>> START SOURCE MATERIAL

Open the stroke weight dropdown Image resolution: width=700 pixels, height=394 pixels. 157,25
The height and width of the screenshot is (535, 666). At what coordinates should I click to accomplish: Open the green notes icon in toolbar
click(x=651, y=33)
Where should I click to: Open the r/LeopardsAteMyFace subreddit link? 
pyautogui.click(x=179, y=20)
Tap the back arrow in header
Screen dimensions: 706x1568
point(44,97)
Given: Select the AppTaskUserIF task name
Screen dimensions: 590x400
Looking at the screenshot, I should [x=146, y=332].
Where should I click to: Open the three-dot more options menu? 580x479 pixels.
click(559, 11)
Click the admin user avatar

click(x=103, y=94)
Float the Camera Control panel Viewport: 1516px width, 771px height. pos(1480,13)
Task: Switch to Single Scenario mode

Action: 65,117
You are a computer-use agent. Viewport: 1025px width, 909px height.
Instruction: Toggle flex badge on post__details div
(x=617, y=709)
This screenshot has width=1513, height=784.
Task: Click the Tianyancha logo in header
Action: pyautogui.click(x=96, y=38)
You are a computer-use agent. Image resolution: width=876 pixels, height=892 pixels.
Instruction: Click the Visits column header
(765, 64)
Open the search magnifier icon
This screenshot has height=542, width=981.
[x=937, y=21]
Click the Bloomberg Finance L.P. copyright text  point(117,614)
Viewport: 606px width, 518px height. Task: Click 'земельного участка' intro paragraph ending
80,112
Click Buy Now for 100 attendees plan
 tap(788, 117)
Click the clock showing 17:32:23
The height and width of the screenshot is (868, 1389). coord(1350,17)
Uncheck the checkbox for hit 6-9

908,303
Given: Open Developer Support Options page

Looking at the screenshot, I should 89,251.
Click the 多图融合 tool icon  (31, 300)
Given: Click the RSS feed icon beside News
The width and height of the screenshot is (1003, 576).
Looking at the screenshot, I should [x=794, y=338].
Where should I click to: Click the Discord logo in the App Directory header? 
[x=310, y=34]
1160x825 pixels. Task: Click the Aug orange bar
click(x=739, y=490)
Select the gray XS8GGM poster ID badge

>> END SOURCE MATERIAL

_STATED GOAL_
How many lines of the records above contain the string "Viewport"? Reply with the number only.

_CORRECT RESULT_
3